While the US House of Representatives has already succeeded in passing legislation to this effect, the larger barrier to passage, as with any controversial proposal, lies in the United States Senate.

This article focuses on efforts to change the liability scheme under the Oil Pollution Act of 1990 (OPA), one of the most divisive issues in the major proposed oil spill response legislation. It is important, however, to understand first how the debate has developed to this point, the current political reality in Washington (particularly with elections looming), and why the drive for a broad overhaul of drilling laws appears to be running out of gas.

The summer of 2010: Congressional outrage is slowly muted

From April 20, the date of the Macondo well blowout in the deepwater Gulf of Mexico, until Congress' August recess, at least 18 different committees in both the House and Senate held more than 75 hearings on topics relating to the spill. In these inquiries and investigations, Congressmen and Senators repeatedly scolded witnesses from BP, Transocean, Halliburton, the Department of the Interior, and others.

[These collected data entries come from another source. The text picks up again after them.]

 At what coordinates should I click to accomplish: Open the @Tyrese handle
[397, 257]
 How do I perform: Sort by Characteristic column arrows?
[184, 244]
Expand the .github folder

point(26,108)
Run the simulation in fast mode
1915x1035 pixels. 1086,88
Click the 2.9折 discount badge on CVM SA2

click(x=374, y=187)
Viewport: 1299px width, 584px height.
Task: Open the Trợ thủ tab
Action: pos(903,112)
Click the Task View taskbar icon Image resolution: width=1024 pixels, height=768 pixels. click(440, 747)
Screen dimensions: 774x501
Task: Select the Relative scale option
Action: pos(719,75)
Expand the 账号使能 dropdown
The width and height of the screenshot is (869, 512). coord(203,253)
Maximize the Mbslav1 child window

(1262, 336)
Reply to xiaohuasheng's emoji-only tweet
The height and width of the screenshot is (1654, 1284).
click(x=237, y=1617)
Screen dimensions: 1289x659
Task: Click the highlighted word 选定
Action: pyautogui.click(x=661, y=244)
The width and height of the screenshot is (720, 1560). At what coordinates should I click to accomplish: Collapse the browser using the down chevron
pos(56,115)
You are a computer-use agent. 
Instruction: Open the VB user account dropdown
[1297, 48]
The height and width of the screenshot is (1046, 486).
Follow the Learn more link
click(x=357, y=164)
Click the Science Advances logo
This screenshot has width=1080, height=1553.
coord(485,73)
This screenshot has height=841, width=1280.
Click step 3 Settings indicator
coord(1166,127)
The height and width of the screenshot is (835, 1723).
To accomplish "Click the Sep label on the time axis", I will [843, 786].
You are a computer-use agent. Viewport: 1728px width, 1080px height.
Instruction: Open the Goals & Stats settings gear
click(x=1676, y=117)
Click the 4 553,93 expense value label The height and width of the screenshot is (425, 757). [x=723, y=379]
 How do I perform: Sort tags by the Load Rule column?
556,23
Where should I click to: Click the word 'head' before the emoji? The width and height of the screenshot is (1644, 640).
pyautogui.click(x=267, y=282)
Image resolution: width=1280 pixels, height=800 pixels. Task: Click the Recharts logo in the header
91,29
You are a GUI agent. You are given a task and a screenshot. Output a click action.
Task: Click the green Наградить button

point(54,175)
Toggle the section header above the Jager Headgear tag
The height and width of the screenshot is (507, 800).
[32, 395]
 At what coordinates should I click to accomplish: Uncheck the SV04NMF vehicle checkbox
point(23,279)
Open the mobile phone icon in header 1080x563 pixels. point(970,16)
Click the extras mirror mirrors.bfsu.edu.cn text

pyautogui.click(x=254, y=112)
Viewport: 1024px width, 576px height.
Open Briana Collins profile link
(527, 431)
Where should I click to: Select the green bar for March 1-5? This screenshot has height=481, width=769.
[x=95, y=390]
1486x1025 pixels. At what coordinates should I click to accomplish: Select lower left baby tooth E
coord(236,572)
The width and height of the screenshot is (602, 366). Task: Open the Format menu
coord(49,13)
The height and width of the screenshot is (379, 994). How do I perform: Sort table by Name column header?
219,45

While live video of the oil streaming into the Gulf of Mexico ran on television, feeding Americans' anger, Congress promised decisive action to ensure that a spill like this never occurred again, and said that those responsible would not be let off the hook. With each failed attempt to stop the spill, Members of Congress yelled louder and promised more action, while at the same time mocking efforts to stop the flow of oil with methods such as the "junk shot" and the "top hat."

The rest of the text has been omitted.